What I found really interesting is that the article mentions that the default bed configuration is a 4x4 foot raised bed. That sounds just like square foot gardening which is the gardening methodology I use. They don't say it flat out but it really makes me wonder.

I wonder if there are any companies or organizations like this in the Philadelphia area. Maybe if (when?) the tech industry completely collapses I'll just start doing this instead. Perhaps I should start off 'part-time'. Anyone want to hire me to plant a square foot garden in their Philly yard?

My Favorite Summer Salad

For the past week I've been having my favorite summer salad for lunch. I usually have a homemade salad for lunch most days and during the growing season the majority of the ingredients come from my garden. However once the tomatoes start to ripen and the cucumbers are ready, it's time for tomato-cucumber-mozzarella salad!

It's so simple to make (less than 5 minutes) and tastes oh so good.
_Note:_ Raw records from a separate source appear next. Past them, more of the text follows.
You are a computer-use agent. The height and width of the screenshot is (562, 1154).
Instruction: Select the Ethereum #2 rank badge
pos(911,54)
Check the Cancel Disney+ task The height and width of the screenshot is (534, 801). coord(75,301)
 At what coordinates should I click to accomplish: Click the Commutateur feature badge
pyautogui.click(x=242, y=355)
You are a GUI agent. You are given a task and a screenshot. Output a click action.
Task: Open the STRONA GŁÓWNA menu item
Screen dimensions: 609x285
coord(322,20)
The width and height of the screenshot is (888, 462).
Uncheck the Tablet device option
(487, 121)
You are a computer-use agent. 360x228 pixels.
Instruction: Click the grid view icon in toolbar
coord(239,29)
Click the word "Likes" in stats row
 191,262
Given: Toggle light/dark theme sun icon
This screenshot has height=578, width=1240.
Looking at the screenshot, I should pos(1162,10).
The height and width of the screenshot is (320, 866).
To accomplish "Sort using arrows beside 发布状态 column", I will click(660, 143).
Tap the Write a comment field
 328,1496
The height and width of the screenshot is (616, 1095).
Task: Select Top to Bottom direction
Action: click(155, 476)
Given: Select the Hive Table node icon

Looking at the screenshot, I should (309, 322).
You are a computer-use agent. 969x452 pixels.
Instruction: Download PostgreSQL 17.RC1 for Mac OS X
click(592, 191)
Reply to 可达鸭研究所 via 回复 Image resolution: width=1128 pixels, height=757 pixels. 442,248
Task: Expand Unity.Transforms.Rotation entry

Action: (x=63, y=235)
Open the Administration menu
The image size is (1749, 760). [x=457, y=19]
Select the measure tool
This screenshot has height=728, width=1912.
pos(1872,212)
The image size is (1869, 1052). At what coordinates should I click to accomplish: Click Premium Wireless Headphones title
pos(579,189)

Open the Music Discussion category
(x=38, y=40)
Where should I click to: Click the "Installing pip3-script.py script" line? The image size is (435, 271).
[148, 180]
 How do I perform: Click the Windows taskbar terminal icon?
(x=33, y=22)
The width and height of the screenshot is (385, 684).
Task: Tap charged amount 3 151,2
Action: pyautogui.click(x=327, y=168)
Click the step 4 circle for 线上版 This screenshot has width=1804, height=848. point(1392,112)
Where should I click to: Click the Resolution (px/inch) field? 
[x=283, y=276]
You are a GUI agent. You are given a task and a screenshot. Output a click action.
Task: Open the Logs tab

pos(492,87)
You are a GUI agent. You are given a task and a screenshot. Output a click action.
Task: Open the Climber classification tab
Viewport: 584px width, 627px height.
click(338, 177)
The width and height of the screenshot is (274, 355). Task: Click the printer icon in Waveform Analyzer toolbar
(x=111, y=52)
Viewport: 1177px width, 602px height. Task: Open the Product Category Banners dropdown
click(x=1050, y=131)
Here's the specs:

1 8" cucumber sliced
Tomato slices (any kind - amount equal to that of the cucumber slices)
6 1" fresh mozzarella balls, halved
2 slices red onion, halved
2 leaves fresh basil
Newman's Own Light Lime Vinaigrette
Salt + Pepper

Chiffonade the basil. Mix together the cucumber, tomatoes, onions, mozzarella, and basil. Add a splash of the lime vinaigrette and then salt and pepper to taste. That's it - Yum!

Mini Cabbage

I picked my five of my mini cabbages yesterday. These are called Cabbage Babies that I bought from Jung's:

They seem to be the perfect size for us. I'm going to make some Som Tum salad with them - I'll probably only use two per salad. There should also be plenty of time left in the year to get a second crop, so I will be replanting these shortly.

Artichoke Update

The artichokes are finally about ready. In fact, a little bit too ready:

Over the weekend I picked this artichoke. This is my first time harvesting artichokes so I was not too sure when to pick them. However I was a little late - the next day it started to bloom a little bit while sitting on the counter. I'm still going to see if the heart is good within - I'm hoping so. I also had one of the same size that I left on the plant, so I went outside and it had bloomed:

How cool! So I now know to pick them a bit earlier. Also these are Violetto artichokes. They are smaller than normal artichokes. I'm not quite sure if the petals are big enough to eat, so we'll probably just use them for the hearts.